Tougher measures against the novel coronavirus were introduced in Tokyo and the western Japan prefectures of Osaka, Kyoto and Hyogo on Sunday under a third state of emergency amid a virus surge, but they appeared not to deter crowds in some downtown areas.
Under the new restrictions, large commercial facilities, theme parks and movie theaters closed across the board as requested. But with some stores sidestepping the government's request by continuing to serve alcohol, many of those that have complied have called the measures "meaningless."
The emergency declaration will be effective for 17 days through May 11 in a bid to curb infections during the upcoming Golden Week holidays from late April to early May.
Yasutoshi Nishimura, the minister in charge of the government's coronavirus response, has called on people to refrain from nonessential outings.
"I would like people to think back to last year and enforce staying at home," he said, referring to the first state of emergency issued in April last year.
While the state of emergency does not entail a hard lockdown of the kind some other countries have imposed and largely relies on the cooperation of the public and businesses, the measures have more teeth than the previous declaration in January.
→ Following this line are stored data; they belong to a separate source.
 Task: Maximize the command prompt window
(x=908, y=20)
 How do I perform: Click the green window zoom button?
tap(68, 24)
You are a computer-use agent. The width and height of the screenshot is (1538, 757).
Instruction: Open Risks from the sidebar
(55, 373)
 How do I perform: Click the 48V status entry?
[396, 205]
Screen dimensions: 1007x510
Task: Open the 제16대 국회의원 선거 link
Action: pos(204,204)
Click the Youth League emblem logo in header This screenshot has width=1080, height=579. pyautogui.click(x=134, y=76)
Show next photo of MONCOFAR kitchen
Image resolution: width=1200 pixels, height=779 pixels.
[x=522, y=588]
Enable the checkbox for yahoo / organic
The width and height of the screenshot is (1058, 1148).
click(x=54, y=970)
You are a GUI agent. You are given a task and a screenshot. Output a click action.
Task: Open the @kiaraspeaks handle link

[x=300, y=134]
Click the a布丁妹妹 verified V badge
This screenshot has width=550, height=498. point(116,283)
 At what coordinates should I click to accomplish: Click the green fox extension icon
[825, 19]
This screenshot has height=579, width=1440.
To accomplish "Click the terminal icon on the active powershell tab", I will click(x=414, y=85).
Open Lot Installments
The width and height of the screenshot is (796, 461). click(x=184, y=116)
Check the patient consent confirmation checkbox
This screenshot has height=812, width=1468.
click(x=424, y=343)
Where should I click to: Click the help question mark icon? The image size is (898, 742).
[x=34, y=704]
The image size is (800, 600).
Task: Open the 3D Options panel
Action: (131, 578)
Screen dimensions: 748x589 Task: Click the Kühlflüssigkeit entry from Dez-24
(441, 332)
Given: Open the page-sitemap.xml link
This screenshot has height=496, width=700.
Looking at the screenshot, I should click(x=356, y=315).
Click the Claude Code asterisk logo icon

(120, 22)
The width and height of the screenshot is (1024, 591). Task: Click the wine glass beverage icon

Authorities are also asking the operators of karaoke establishments as well as tourism spots such as Tokyo Sky Tree and Universal Studios Japan in Osaka to close. Sports events will be held without spectators.
Department stores in the designated areas are only selling food and other daily essentials.
On the first day of the new emergency declaration, shoppers increased from the afternoon in some areas in the four prefectures. In Tokyo, the majority of non-department stores remained open for business on the main street of the glitzy Ginza district, attracting shoppers.
While the government has requested establishments serving alcohol to close during the state of emergency, some eateries near Ueno Station in Tokyo were seen still providing alcoholic drinks or allowing customers to bring their own.
"I am not convinced with the explanation given to completely stop drinking, so I don't feel like obeying," said a 34-year-old man from Tokyo's Nakano Ward as he sat chatting and laughing without a mask on at a pub.
In the busy Dotonbori shopping district in Osaka, many eateries had complied with requests to close, but groups of youths holding shopping bags and people street drinking could also be spotted.
Takaharu Nakajima, the manager of the Dotonbori branch of the popular Kushikatsu Daruma restaurant chain, said he had stopped serving alcohol at his store but that "there is no sense that customers have drastically decreased."
Meanwhile, public transport operators such as train and bus companies have been asked to end operations earlier on weeknights, with reduced services on weekends and holidays.
While a quasi-state of emergency was designated in the major cities of Tokyo, Osaka and Kyoto as well as in Hyogo and six other prefectures earlier this month, the measures have been unsuccessful in bringing down coronavirus cases and easing the strain on the health care system.
Japan on Sunday reported over 4,600 new coronavirus infections, with its cumulative death toll fast approaching 10,000 at 9,990.
The percentage of COVID-19 patients who need hospitalization and have been admitted into a medical institution has been below 25 percent in Kyoto, Osaka and Hyogo prefectures, equivalent to the highest severity level on a four-point scale, sources close to the matter said Sunday.
The new criterion, known as the hospitalization rate, was added to existing indicators on April 15 at a government COVID-19 task force meeting, with 40 percent or less considered a Stage 3 "infections are spreading," and 25 percent or less considered a Stage 4 "explosive spread of infections."
The percentage nationwide is also a low 26 percent, with 41 percent of people recuperating in their own homes.
Japan is considering operating large-scale COVID-19 vaccination centers capable of administering shots to 10,000 people per day, as part of efforts to speed up a vaccine rollout that is trailing behind other countries, government sources said Sunday.